O cenário da mídia paga para 2026 apresenta-se complexo, dominado pelo avanço do social commerce, pela onipresença da inteligência artificial e pelo amadurecimento da creator economy. No entanto, um fenômeno silencioso tem corroído os resultados das marcas mais do que as mudanças algorítmicas: o creative fatigue, ou fadiga criativa. O problema ocorre quando a repetição excessiva de um anúncio satura a audiência, provocando a queda do CTR e a explosão do CPA.
De acordo com Felix Bohn, sócio da Elementar Digital, agência especializada em performance orientada por dados, muitas operações falham ao diagnosticar essa queda de rendimento. “Muitas operações atribuem a piora a fatores externos, como sazonalidade, concorrência ou ao algoritmo, quando o que está pesando mesmo é a repetição: a frequência vai acumulando e os criativos acabam perdendo força”, analisa o executivo.
Dados compilados pela Hubspot reforçam a urgência do tema: o engajamento de um anúncio costuma atingir o ápice entre a 3ª e a 4ª exposição. A partir da 5ª vez que o usuário vê a mesma peça, a “cegueira de banner” se instala, derrubando a taxa de cliques e encarecendo a campanha. A recomendação técnica para mitigar esse desgaste é o rodízio de criativos em janelas de 7 a 14 dias.

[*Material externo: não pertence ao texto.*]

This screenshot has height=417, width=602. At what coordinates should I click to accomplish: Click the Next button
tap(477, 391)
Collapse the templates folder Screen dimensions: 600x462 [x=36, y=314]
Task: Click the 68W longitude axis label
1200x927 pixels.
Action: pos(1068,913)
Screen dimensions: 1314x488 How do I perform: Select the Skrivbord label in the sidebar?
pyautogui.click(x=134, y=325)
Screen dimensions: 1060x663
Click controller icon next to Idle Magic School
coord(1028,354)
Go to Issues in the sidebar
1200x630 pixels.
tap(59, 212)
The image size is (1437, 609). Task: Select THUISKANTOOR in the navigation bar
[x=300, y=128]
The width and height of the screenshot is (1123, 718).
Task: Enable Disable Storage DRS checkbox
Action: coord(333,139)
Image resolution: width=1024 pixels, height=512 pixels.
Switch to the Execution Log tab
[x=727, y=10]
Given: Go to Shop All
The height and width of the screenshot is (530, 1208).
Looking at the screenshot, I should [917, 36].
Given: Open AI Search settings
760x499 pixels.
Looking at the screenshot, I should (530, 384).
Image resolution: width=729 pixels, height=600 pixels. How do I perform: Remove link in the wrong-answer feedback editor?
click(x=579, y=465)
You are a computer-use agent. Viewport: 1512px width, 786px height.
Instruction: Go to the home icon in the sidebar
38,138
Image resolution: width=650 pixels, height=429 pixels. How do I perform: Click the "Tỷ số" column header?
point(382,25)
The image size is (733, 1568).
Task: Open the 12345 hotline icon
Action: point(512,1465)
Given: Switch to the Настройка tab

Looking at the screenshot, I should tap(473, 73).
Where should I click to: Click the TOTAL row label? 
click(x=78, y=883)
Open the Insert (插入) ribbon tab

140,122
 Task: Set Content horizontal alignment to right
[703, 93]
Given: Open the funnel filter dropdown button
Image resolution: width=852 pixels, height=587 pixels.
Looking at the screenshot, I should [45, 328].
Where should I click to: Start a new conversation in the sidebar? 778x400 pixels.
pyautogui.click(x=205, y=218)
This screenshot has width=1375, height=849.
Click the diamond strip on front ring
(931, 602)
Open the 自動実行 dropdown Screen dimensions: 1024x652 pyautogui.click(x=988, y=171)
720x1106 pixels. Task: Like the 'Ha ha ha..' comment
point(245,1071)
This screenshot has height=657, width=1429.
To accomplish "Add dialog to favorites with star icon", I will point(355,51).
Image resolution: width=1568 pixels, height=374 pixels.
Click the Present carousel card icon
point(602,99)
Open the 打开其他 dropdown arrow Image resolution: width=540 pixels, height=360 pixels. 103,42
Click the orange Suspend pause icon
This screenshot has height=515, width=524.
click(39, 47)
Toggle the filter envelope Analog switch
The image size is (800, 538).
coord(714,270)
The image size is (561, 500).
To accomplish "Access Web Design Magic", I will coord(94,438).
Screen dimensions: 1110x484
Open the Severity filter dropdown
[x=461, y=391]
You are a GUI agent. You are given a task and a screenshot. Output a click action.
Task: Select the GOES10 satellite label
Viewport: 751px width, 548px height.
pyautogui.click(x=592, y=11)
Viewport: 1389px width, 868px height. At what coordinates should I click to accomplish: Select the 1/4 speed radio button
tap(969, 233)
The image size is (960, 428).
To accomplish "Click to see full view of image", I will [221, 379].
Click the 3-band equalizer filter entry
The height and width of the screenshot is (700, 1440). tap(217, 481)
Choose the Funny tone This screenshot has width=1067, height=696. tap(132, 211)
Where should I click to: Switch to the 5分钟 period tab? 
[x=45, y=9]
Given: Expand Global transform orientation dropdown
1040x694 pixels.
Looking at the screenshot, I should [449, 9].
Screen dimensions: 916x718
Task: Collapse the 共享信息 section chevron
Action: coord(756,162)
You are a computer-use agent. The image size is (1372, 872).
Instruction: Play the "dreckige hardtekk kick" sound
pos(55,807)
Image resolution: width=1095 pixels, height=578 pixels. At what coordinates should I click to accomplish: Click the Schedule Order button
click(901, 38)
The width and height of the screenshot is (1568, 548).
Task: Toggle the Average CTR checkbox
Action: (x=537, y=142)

Bohn alerta para um erro comum cometido por equipes de marketing: a substituição abrupta de todas as peças de uma campanha ao notar a saturação. Esse movimento interrompe o aprendizado de máquina das plataformas, gerando instabilidade. A estratégia correta, segundo o especialista, é o escalonamento.
“É preciso manter os criativos de maior performance rodando enquanto novos são testados em paralelo, e definir janelas de teste com métricas claras de aprovação antes de escalar ou pausar. A gestão criativa não pode ser uma demanda ad hoc que surge quando os números caem. É um processo contínuo”, ressalta Bohn.